Hanna begins the movie as a doe-eyed teenager being pimped to perverts on a Dutch train in order to support her histrionic mother’s staggering dependence on alcohol. Her mother, naked through most her scenes, lurches around the set, tears streaming down her face, screaming about how ungrateful her prostitute daughter is for everything she’s done for her. It’s ironic, really. It doesn’t take long for Hanna to fall in with a sleazy pimp and narrowly avoid being raped by her mother’s boyfriend for whom she provided an upskirt shot ealier in the movie. Soon after her hopes of falling into film as a nude body double, she hooks up with heroin and then falls madly in love with a normal guy, seemingly in the span of a single day set to the tune of the cheesiest love song ever recorded. Her downward spiral continues, however, and it’s not long before her addiction winds her up in jail and then later stumbling around her boyfriend’s house, vomiting on everything while deep in throes of withdrawal. It’s a real bummer.
Ordinarily, I wouldn’t give the time of day to a plot like that. I’ve seen it a million times and I don’t necessarily watch movies to soak myself in someone else’s dramatic depression, but Hanna D. is only a sober portrayal of a life burning out slowly on the surface. Beneath its melodrama is a sleazy layer of gratuitous nudity, sparing no opportunity to show leading actress Ann-Gisel Glass in full frontal glory. Yet, the mission of sexploitation pictures, to arouse your most basic instincts is crushed under the iron heel of an exploitation movie trying to be many things at once.

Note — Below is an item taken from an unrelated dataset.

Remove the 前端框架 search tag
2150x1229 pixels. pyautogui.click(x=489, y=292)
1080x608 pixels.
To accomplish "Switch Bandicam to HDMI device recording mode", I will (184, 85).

An exploitation of the film, Christiane F., about the actual life of a teenage prostitute/drug addict in Germany, Hanna D. has all the requirements of a good girl gone bad story but director, Rino Di Silvestro’s narrative is so disjointed that it’s difficult to tell how long any of this is taking. Whether that’s a matter of a weak script of really bad editing is a matter of debate. The film’s editor, after all, is one Bruno Mattei, a man capable of poisoning any movie that he’s involved with no matter what he’s doing. Hanna D. is also plagued with filler. There are scenes which introduce nameless characters and seem to carry with them some kind of subplot that never emerges. A drug dealer early on is seen being chased, presumably by his suppliers that he owes money to, but he disappears soon after being beaten up. It’s not clear if he’s even named.

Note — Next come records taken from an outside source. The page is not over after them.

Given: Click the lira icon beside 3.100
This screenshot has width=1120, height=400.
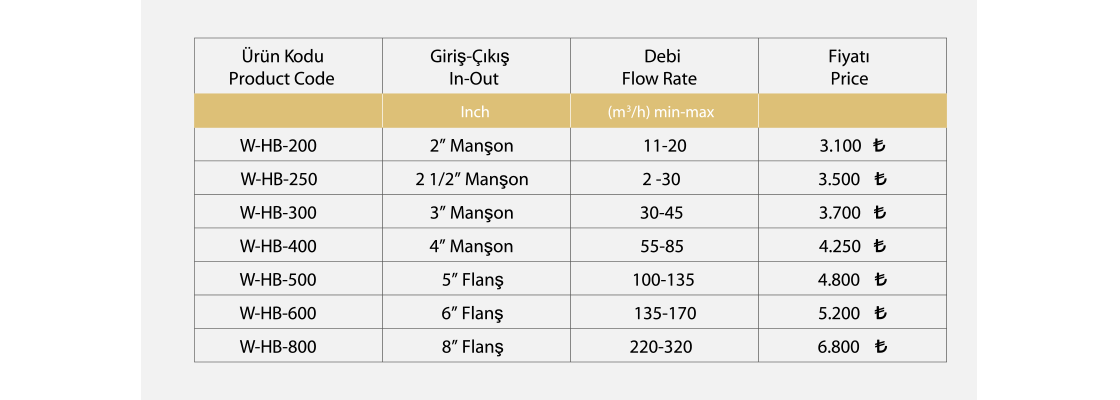Looking at the screenshot, I should tap(880, 146).
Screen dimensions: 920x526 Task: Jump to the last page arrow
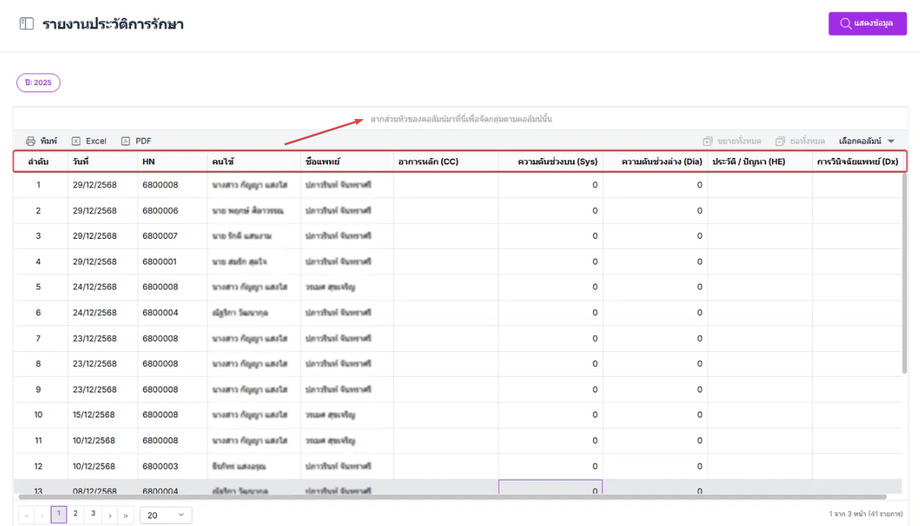pyautogui.click(x=126, y=515)
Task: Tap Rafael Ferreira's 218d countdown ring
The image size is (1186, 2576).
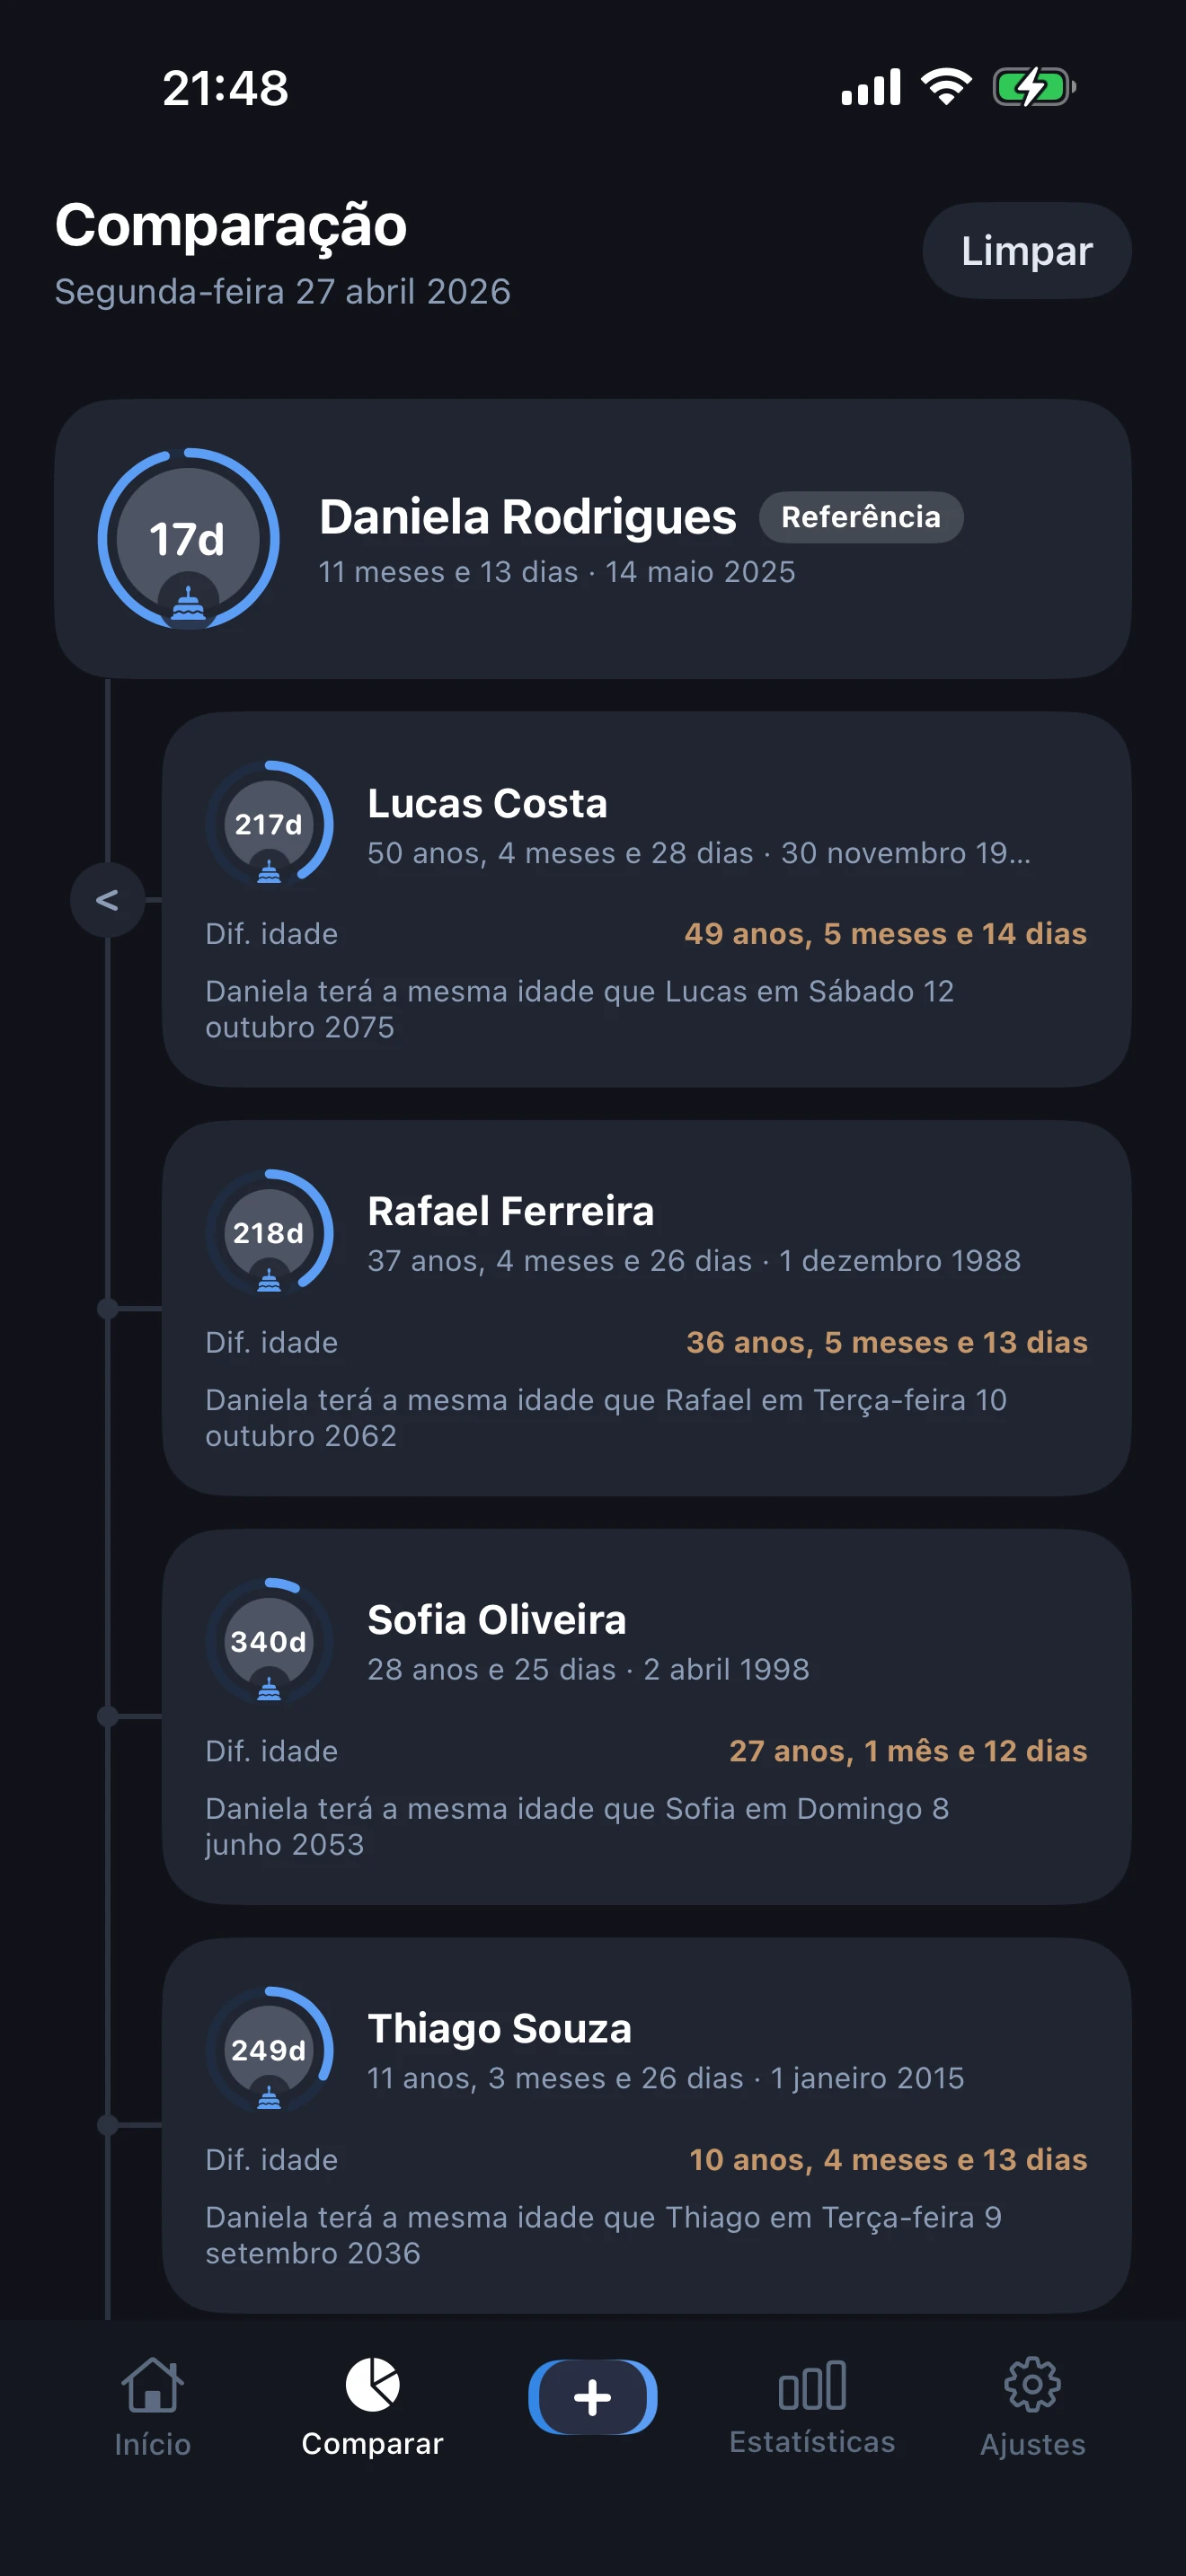Action: (x=269, y=1233)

Director, Rino Di Silvestro is just like any other Italian exploitation filmmaker. He’s not particularly good at what he does, his script is crap and the cast is a bizarre mix of overactors struggling with a strange script that is little more than an excuse to get its cast naked but believe it or not, this is a strength for the movie as a whole. Hanna D. falls into the so bad it’s good category with the greatest of ease. Hanna’s mother is laughably awful, constantly nude, always feeling herself up and yelling about how she used to be beautiful. Hanna’s boyfriend after finally wrestling her to the ground while she’s freaking out, hungry for smack and her mouth covered in vomit lays a deep, passionate kiss on her and their entire courtship, seemingly spanning a single afternoon in Amsterdam is made up of clips of Hanna charging into groups of pigeons. It’s not without its horrific moments, either. Hanna starts to withdraw in jail and in the absence of a guard, her cellmates suddenly bend one of the girls in the prison over, throw up her skirt and pull a capsule containing smack from her ass. Mind you, this is not implied, this is shown in explicit, up close and remarkably hairy detail.
Hanna’s age is tough to determine. She’s supposed to be a teenager, but Glass is, a very pretty woman, doesn’t sell the teen in trouble role well at all. She’s very easy on the eyes, though. It’s also never clear how long any of this is taking. For all I know, the entire running time could be spanning a single, very bad week in the life of Hanna D. and I would be none the wiser. Hanna is stocked with some really funny characters and surreal moments of outrageous insanity that make it worthwhile for fans of sleaze and trash but what is supposed to be a stone faced fable is laughably awful and hilariously acted.